[BugFix] Support online dense model DP without overhead (#30739)

Signed-off-by: Nick Hill <nhill@redhat.com> Signed-off-by: njhill <nickhill123@gmail.com>
2026-01-02 07:36:38 -08:00
parent 08f425bad1
commit bd877162eb
20 changed files with 345 additions and 146 deletions
--- a/vllm/v1/worker/gpu_worker.py
+++ b/vllm/v1/worker/gpu_worker.py
@@ -179,22 +179,20 @@ class Worker(WorkerBase):
        self.cache_config.num_cpu_blocks = num_cpu_blocks

    def init_device(self):
-        device = self.device_config.device
-        if isinstance(device, torch.device) and device.type == "cuda":
+        if self.device_config.device_type == "cuda":
            # This env var set by Ray causes exceptions with graph building.
            os.environ.pop("NCCL_ASYNC_ERROR_HANDLING", None)
+            parallel_config = self.parallel_config
            if (
-                self.parallel_config.data_parallel_size > 1
-                and self.parallel_config.data_parallel_size_local > 0
-                and self.parallel_config.distributed_executor_backend
-                not in ["ray", "external_launcher"]
-                and self.vllm_config.parallel_config.data_parallel_backend != "ray"

____________________

• **Goal a**
Tally the lines of the listing that contain the string "perform", with case counting, and give only the number.
The listing that follows is unrelated to the commit page.

____________________

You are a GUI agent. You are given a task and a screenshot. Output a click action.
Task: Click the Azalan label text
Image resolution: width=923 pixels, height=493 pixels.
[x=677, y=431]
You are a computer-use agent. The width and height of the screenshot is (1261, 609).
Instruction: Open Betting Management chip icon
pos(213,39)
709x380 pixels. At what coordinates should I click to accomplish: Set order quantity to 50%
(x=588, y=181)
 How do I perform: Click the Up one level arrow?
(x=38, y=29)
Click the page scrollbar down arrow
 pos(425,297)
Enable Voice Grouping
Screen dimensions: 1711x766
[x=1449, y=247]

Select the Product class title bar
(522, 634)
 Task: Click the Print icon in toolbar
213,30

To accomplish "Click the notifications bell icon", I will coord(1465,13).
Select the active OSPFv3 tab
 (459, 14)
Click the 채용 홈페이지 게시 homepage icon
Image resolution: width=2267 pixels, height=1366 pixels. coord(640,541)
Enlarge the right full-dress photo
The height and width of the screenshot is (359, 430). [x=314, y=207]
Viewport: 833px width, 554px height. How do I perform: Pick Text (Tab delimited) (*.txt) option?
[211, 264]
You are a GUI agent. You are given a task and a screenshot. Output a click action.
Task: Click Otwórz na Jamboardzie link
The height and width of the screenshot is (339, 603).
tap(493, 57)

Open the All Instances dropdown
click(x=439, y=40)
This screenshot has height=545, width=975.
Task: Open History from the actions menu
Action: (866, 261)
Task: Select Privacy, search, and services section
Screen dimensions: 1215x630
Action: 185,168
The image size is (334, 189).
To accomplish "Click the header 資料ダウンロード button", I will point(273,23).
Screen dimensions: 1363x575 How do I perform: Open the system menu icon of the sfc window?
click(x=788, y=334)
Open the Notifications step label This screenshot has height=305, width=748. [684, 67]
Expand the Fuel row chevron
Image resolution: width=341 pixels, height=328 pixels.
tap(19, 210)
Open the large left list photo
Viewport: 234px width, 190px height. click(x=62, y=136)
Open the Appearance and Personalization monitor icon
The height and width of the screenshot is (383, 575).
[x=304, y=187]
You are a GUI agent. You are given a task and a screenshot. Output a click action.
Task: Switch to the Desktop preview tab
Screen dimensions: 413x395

____________________

• **Goal b**
Answer these questions about the commit page:
(i) How many files does the commit change?
(ii) Which environment variable does init_device remove when the device type is "cuda"?
(iii) What is the identifier of the parent commit?

• **Complete output a**
3

• **Complete output b**
(i) 20
(ii) NCCL_ASYNC_ERROR_HANDLING
(iii) 08f425bad1